Há seis dias regulares de jejum no ano judaico. Durante esses tempos, os judeus adultos não podem comer nem beber – até mesmo água (há exceções para pessoas com problemas de saúde).
Exceto por Yom Kippur, esses dias de jejum foram estabelecidos por causa das catástrofes e do sofrimento que ocorreram nas datas correspondentes.
O jejum do Yom Kippur é um dos rituais judaicos mais amplamente observados, mesmo entre aqueles que não vão regularmente à sinagoga.
Kippur é um dia separado pela Torá para nós “praticarmos a abnegação” (Levítico 23:27). A “abnegação” que parece ser mais expressiva do Yom Kippur é o jejum, abstendo-se de comida e bebida o dia todo.
O jejum é uma oportunidade para cada um de nós observar Yom Kippur da maneira mais pessoal. É um dia de intensa auto busca e comunicação sincera com o Todo-Poderoso. Essa busca requer uma calma interna que deriva da desaceleração de nosso ritmo biológico.
O jejum no Yom Kippur fornece a chave para o nosso despertar interior.
Em Yom Kippur, buscamos a reconciliação com Deus e com a humanidade. O arrependimento (teshuvá) envolve uma auto avaliação crítica do ano anterior e a resolução de evitar lapsos de sensibilidade no futuro.
Teshuvá requer disciplina. Nosso jejum no Yom Kippur demonstra nossa disposição de nos submetermos à disciplina.
Como podemos expiar nossos excessos para com os outros, a menos que possamos conter o apetite que depende de ninguém além de nós mesmos?
Estabelecer limites para nossa própria conduta neste assunto muito particular é iniciar o caminho para controlar nosso comportamento público.
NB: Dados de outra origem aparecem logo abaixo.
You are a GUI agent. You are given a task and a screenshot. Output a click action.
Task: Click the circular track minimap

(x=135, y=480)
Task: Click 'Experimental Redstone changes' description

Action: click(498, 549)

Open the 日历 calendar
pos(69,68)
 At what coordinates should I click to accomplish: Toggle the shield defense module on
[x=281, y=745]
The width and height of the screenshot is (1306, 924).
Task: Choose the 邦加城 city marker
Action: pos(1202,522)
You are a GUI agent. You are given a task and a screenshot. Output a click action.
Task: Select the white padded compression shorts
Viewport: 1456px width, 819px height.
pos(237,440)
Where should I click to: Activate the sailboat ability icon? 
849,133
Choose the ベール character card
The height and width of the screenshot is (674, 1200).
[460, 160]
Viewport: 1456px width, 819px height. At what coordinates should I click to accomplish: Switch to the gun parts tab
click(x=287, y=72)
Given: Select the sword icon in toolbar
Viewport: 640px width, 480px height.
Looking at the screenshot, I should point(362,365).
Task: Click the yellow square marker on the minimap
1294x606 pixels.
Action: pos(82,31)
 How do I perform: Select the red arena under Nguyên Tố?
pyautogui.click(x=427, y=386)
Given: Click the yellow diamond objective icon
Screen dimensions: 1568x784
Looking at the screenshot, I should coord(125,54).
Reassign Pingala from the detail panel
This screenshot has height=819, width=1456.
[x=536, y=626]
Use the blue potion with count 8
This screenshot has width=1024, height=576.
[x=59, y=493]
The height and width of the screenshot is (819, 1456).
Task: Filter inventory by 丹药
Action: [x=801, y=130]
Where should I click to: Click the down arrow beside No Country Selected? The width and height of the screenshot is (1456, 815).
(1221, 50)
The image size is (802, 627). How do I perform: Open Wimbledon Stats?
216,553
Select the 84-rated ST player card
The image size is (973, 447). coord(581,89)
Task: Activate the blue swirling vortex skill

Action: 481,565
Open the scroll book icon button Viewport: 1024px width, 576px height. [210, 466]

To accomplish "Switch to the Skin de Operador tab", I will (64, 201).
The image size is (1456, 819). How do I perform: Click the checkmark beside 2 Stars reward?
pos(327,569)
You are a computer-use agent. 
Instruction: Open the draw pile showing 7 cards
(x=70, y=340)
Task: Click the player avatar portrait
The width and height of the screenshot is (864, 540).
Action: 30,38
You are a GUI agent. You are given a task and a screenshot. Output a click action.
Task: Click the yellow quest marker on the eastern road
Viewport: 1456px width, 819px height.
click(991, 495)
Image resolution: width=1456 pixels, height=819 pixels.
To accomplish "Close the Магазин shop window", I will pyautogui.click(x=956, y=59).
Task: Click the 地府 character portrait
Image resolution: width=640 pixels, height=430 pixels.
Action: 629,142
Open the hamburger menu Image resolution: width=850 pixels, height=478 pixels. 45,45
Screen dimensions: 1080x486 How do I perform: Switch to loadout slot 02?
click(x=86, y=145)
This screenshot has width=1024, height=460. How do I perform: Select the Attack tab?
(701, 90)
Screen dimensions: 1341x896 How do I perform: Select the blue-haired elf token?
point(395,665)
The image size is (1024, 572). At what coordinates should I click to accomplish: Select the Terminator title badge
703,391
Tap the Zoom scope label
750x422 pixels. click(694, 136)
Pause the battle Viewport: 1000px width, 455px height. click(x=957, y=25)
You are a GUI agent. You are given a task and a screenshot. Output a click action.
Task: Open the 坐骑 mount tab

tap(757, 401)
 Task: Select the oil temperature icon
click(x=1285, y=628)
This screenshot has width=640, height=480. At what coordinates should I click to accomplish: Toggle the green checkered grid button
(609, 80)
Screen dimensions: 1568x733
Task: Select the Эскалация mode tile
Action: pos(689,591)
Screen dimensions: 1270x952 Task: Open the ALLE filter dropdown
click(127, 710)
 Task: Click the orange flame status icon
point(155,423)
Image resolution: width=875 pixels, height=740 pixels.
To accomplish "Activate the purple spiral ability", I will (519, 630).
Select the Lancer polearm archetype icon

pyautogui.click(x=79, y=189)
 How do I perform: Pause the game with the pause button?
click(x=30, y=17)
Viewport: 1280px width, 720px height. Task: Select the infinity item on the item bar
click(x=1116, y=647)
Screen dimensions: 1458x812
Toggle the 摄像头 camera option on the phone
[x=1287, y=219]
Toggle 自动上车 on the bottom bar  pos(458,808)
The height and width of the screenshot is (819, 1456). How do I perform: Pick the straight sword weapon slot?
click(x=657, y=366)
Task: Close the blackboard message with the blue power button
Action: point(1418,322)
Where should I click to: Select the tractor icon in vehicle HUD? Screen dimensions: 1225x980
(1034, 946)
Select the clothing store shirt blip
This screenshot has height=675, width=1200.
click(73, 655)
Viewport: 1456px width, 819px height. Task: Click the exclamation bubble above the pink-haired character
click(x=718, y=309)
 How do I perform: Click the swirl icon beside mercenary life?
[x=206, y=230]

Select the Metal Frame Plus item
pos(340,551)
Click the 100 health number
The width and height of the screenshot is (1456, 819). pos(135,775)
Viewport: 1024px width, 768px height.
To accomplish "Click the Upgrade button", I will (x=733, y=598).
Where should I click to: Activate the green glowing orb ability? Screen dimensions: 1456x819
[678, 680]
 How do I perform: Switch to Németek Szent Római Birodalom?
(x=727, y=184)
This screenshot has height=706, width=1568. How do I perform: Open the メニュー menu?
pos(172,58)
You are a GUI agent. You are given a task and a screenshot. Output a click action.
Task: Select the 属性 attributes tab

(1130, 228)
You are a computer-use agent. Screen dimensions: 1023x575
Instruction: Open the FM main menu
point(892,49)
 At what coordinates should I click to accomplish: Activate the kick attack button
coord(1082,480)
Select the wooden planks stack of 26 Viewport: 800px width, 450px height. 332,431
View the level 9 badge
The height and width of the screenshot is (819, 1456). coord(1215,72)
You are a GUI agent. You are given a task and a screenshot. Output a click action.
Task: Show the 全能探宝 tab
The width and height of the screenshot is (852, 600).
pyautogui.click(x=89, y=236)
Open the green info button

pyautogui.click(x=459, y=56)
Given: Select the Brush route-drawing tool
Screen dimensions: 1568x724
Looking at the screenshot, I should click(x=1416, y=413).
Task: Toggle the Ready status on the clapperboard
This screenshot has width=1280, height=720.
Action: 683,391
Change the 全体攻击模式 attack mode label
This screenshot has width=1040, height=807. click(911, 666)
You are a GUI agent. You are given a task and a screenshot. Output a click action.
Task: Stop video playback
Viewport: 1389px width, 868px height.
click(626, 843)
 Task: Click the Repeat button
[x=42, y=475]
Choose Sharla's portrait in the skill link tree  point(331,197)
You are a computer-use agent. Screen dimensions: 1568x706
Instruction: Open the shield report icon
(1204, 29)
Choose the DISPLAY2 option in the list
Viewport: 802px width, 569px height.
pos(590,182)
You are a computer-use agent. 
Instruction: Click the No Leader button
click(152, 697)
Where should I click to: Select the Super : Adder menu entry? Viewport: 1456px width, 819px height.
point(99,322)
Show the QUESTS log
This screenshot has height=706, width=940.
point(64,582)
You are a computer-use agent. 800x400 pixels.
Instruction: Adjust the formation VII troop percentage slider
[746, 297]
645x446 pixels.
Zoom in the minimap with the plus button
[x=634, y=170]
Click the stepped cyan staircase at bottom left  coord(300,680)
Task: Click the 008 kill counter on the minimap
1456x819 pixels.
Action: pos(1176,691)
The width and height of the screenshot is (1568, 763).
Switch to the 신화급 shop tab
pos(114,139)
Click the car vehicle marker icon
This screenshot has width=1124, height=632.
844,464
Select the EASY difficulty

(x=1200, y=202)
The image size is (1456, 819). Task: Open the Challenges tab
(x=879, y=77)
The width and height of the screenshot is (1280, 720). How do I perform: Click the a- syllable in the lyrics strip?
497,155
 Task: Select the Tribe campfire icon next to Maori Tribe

O jejum de Yom Kippur vai além de nosso despertar espiritual interior e disciplina em nosso comportamento ético.
Na Haftará [leitura profética] do profeta Isaías, que lemos na manhã do Yom Kippur, nos fornece o objetivo final do nosso jejum – desbloquear os grilhões da injustiça, desfazer os grilhões da escravidão, deixar os oprimidos irem em liberdade, compartilhar pão com os famintos (Isaías 58: 1-14).
Entretanto, os sentimentos espirituais são geralmente muito sutis; frequentemente temos que fazer algum esforço para reconhecê-los.
A Halachá (lei judaica) nos ajuda nesse processo. Ao especificar comportamentos particulares e ditar quando eles devem ser realizados, a halachá fornece sensações físicas que apontam para realidades espirituais.
Sentir fome em um nível físico nos ajuda a acessar o conceito de desejo e necessidade em um nível espiritual.
Exigir o jejum em dias que exigem arrependimento nos ajuda a ativar o desejo que temos de trilhar um caminho que conduz a um mundo retificado.
A fome pode promover nosso arrependimento quando bem empregada, e não ignorada.
O jejum pode causar uma forte sensação de limpeza ou até mesmo catarse.
Em um nível físico, isso pode ser uma função de eliminar o lixo de alimentos industrializados ou um ambiente contemporâneo rico em produtos químicos.
Em um nível emocional, talvez seja sobre limpar a sujeira acumulada de emoções ignoradas e obter algum insight (muitas vezes doloroso) sobre o que está por baixo.
Também, o jejum torna a reflexão espiritual e a meditação mais fáceis.
Muitas vezes, sem o alimento, a dinâmica do pensamento diminui e torna-se bastante satisfatório apenas "estar aqui agora".
Em um estado concentrado, a mente pode visitar territórios que estão além do nosso alcance.
Em Yom Kippur em particular, esses efeitos do jejum são intensificados pela comunidade e pelo conhecimento de que centenas de milhares de pessoas estão fazendo esse trabalho interno ao mesmo tempo que nós.
Se fizermos uma prática espiritual só quando temos vontade, isso é realmente uma disciplina espiritual?
O jejum de Kippur acontece quer você queira ou não. Leva a religião além do ego.
Dias marcados para o jejum podem levar a lugares que são fantasticamente bonitos: é possível se tornar, embora temporariamente, mais amoroso, mais receptivo e mais grato, simplesmente mudando a bioquímica do corpo por um dia.
Entretanto, como Isaías disse, jejuar sem coração não é garantia de piedade. Mas, com intenção e atenção, pode levar exatamente à compaixão que o profeta e o mundo exigem.